Why? Because by the mid-2000s, China under Hu Jintao was shedding the facade of ‘peaceful rise’ and beginning to take assertive positions on its territorial disputes and claims in the waters off East and South-East Asia, causing the countries of the region to look towards India for support. In their strategic calculus, if they fail to bring the United States, China and India into a balance, they had little choice but to hop onto the Beijing bandwagon. Month after month, your columnist exhorted New Delhi to exploit the geopolitical and geoeconomic opportunities that Beijing had unintentionally created.
That prescription is just as valid today as it was seven years ago. Chinese foreign policy under Xi Jinping has moved from assertive to aggressive, always arrogant and increasingly adventurous. The men in black suits and hair dye in Beijing have not only completely blown the cover story of ‘peaceful rise’ but have managed to antagonise the regional powers in the Indo-Pacific.
Even as Beijing pushes Chinese hegemony under clever phrases such as “One Belt, One Road” (OBOR), Maritime Silk Road and “China Pakistan Economic Corridor” (CPEC), it does so in the absence of the regional goodwill that enabled its entry into the ASEAN-centred economic and security architectures in the early-2000s. South East Asian countries watch with increasing anxiety as their more of their ASEAN counterparts are attracted or coerced onto China’s camp. The divide that your columnist had predicted within ASEAN is now gaping wide.
President Xi appears to have moved beyond merely maintaining China’s claim in a dispute to pressing it. He might have calculated that Beijing is now strong enough to negotiate where it cannot just coerce the other side into caving in. In November last year, Hong Kong authorities seized military vehicles belonging to the Singapore Armed Forces on their way back from routine exercises in Taiwan. Given that the Singaporean armed forces have been training in Taiwan since the 1970s with China’s tacit non-disapproval, it is clear that Mr Xi deliberately upped the ante. Similarly, Beijing coerced Mongolia into submission after the latter allowed the Dalai Lama to visit the Gandan Monastery in Ulaanbaatar the same month. Since the Dalai Lama had visited Mongolia at least eight times earlier, Beijing’s reaction this time stands out as extraordinary.

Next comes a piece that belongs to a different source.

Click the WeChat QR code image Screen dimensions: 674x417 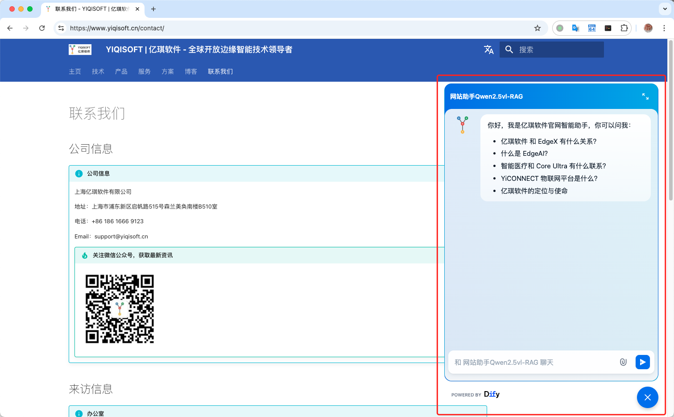120,309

This week, China sent its aircraft carrier through the Taiwan straits quite likely signalling a more aggressive stance on that issue. This comes a few weeks after it challenged the US Navy in the region by stealing an underwater drone from under its noses. It is uncertain how the incoming administration of Donald Trump will handle the military dimension of its relations with China, but Mr Xi is not done with testing the nerve of Washington’s new establishment.
As much as there is a regional demand for India to play a stronger role in regional security, it has become harder and riskier for New Delhi to do so. The Modi government is reportedly considering selling medium-range surface-to-air missiles to Viet Nam. Both New Delhi and Hanoi will come under Chinese pressure and possible retaliation if the deal goes through. It would be imprudent for New Delhi or Hanoi to back down under pressure. It is in Beijing’s interest to create a perception that India is unreliable as a partner, whose promise falls short of delivery. Chinese commentators suggested as much after Beijing arm-twisted Mongolia over the Dalai Lama’s visit, drawing attention to the fact that New Delhi’s promised $1 billion line of credit failed to save Ulaanbaatar from China’s economic coercion.
New Delhi should thus be scrupulously careful about the commitments that it makes, implies, or might be construed. Once made, it should not hesitate to keep them in the face of China’s opposition. With rising risks and emerging uncertainties, credibility is the new currency in the Indo-Pacific.
This is by no means an argument to deliberately antagonise China: it is in India’s interests to nurture a close relationship with its northern neighbour. To be an effective swing power, we must enjoy better relations with China and the United States than they have with each other.
This will not come by wishing for it, especially if the wishing is one-sided. Nor will it come by succumbing to Chinese hegemony. To the extent New Delhi accumulates economic strength and demonstrates foreign policy credibility, Beijing is likely to reciprocate India’s desire for amicable bilateral relations.